Practice makes permanent
Posted by Dean Holden at May 3rd, 2014
by Diane Ness, 17 April 2014
In skating, one of the main areas of concern is getting every skater’s center of gravity lower to the ice. This means getting your knees bent, your ankles flexed and your butt down. This does not come with a few repetitions of drills, but rather with countless hours of an actual concentrated effort.
Skaters should focus on training in an uncomfortably low position. Once the skater is able to do this, every skating skill becomes easier. It’s very simple: The lower you train, eventually the more comfortable you will become in that position.
You will notice in the photos how low Zach Parise is and the position he is in. When you look at the game photo you will also notice where his head is in relation to the dasher, how wide his base is and how far over he is over on his edges.
There is a direct correlation between the summer training photos and the game photos. His knee bend and low center of gravity has become so ingrained in his muscle memory that it is a natural way for him to skate whether practice or a game.
There are three main reasons why bending your knees and having a low center of gravity is important. First, is the amount of power your legs can generate from a 90-degree knee bend. When you think of where all of your skating power comes from, it comes from your legs. This is the reason you don’t see any speedskaters standing up straight while competing. Downward force into the ice from the skate blade provides speed. Knee bend provides explosive downward force.
Secondly, when your knees are bent properly, every push you make becomes longer. When you have little to no knee bend, you are really limited with the amount of extension that you have from each push. Whether it’s a stride or a crossover, all speed is generated from pushing your edge against the ice. Plain and simple, the more knee bend the longer the skater’s extension will become.

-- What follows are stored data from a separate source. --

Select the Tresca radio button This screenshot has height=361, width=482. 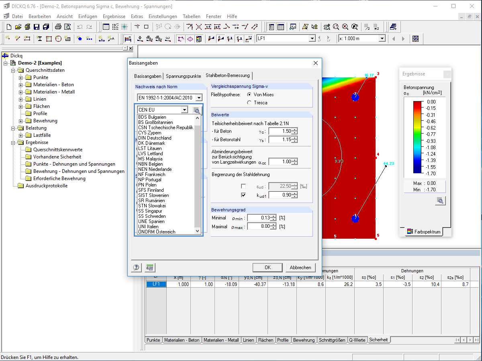tap(249, 103)
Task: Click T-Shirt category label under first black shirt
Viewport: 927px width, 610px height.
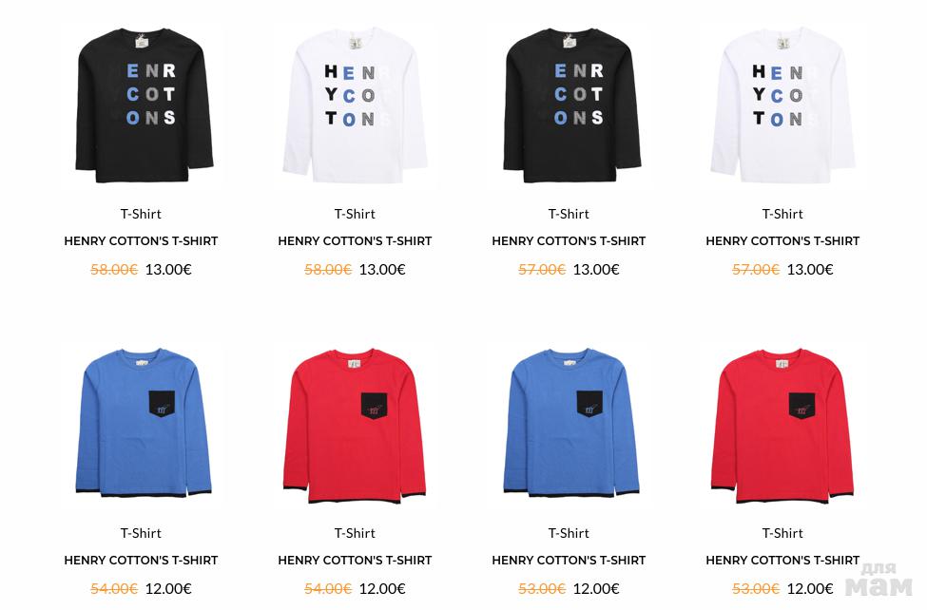Action: 141,214
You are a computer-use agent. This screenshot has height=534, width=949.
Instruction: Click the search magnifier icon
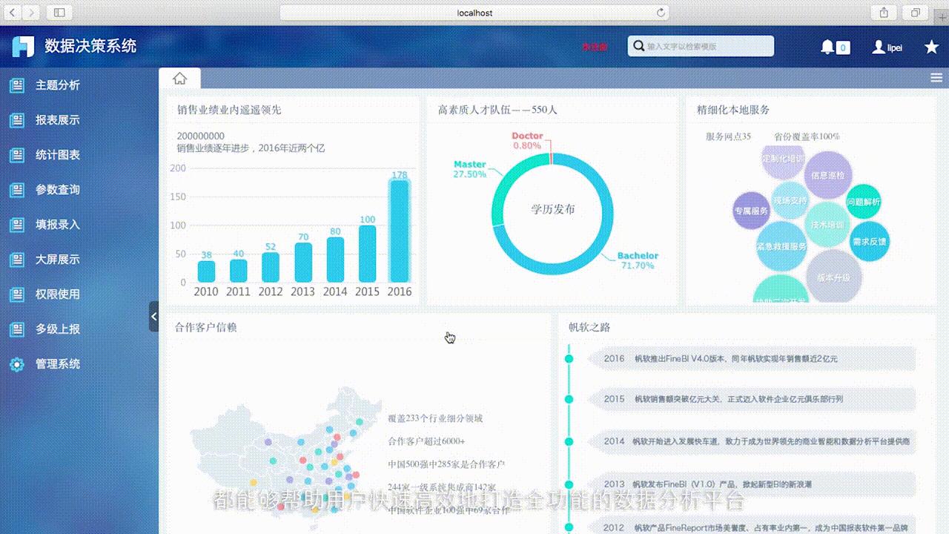638,46
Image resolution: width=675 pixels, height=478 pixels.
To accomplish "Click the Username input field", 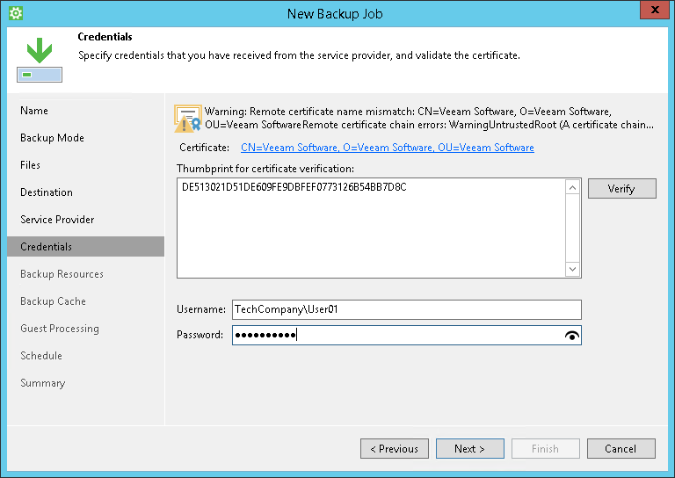I will (x=406, y=309).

Finally, if you look at a player like Zach, who is small by NHL standards, you will notice he never gets knocked off the puck. This is because, much like in the photos, he has such a strong base and a low center of gravity; he is very hard push him off balance. Whether he is in the corners or in front of the net, his knee bend and leg positioning makes him a very stable skater and is extremely strong on his skates.
Training for this position should be done consistently and correctly during skating sessions. I will put these skaters through different movements, all of which will focus on technique and lowering their center of gravity.
Pucks should not be used when starting out like this. One-hundred percent of our focus is dedicated into just the technique.
We also will use an iPad to give immediate feedback to our skaters. Most of the time skaters think they are bending their knees low enough until I actually show them the footage. I have found every skater can always work on getting lower to the ice. A good rule to go by is “You can’t get low enough.”
Diane Ness has been a full-time professional skating coach for over 35 years. She has coached both figure skaters and hockey players alike and is a former U.S. gold medalist in figure skating. She is the Director for the Pro Edge Power hockey camps and the Learn to Skate program at Highland Park Arena. Ness is the skating coach for the New Jersey Devils, the University of Minnesota men’s and women’s hockey teams and the U.S. Women’s Olympic Hockey Team. She has trained players in the NHL, AHL, NCAA, USHL and NAHL.